Cruelty, superstition and quotas often converged amid the shock of change. In southwest China lepers were buried alive. Some were burnt at the stake. In Yunnan, cadres decided that lepers created “a bad impression on the masses”, so they locked 110 of them in the local hospital and set it on fire. Only four survived. I wouldn’t have believed this if I had read it in a CIA Cold War propaganda leaflet, but check the footnotes, there it is, recorded in the party’s own “internal reference” bulletin for May 1953.

 

If some of the names sound familiar, it is because they are.

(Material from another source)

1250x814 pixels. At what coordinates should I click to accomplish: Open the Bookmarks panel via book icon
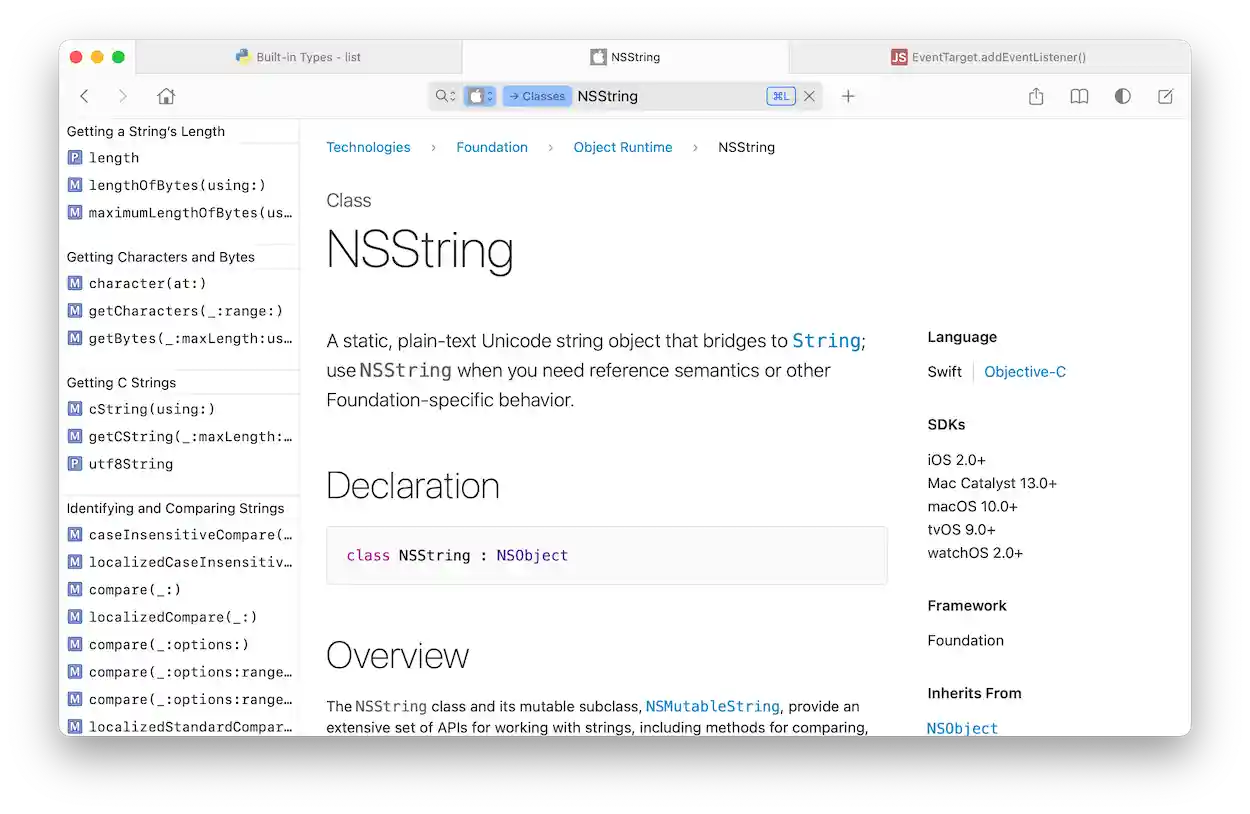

Xi Zhongxun, father of China’s present leader Xi Jinping, ran the anti-corruption campaign in northwest China. Bo Yibo, father of Xi Jinping’s jailed rival Bo Xilai, ran the campaign against tainted officials in Beijing. 


Dikotter’s achievement in this book is remarkable. He has mastered a mass of original source material, and has done so by mining local archives in China, which have yielded up a host of treasures. (Significantly, scholars are now reporting the steady closure of official records, as local bureaucrats revert to old habits of secrecy and isolation. This may be the last work of its kind for a while.)

 

If The Tragedy of Liberation has a weakness, though, it is that the staggering amount of detail sometimes becomes overwhelming. The concluding chapters, too, seem to run out of steam, and huge themes, such as the end of Stalinism, are sometimes examined only in brief.

 

But this does not detract from Dikotter’s achievement (he is already working on a third book, on the Cultural Revolution). For many years, histories of China have treated the 1950s as if the decade was an interlude of reason. That belief does not survive contact with this book. “It is first and foremost a history of calculated terror and systematic violence,” Dikotter states, one that saw the deaths, he calculates, of some 5m people.

 

Maoist historians, of course, would label all this “revisionist”. The party’s apologists, however — useful idiots such as the sinologist Joseph Needham and calculating hypocrites such as the novelist and historian Han Suyin — are long discredited. But it is clear to this reviewer, at least, that mainstream academic scholarship must also be revised in the light of Dikotter’s work. In particular, volume 14 of the Cambridge History of China, which covers the period of this book, will have to be rewritten.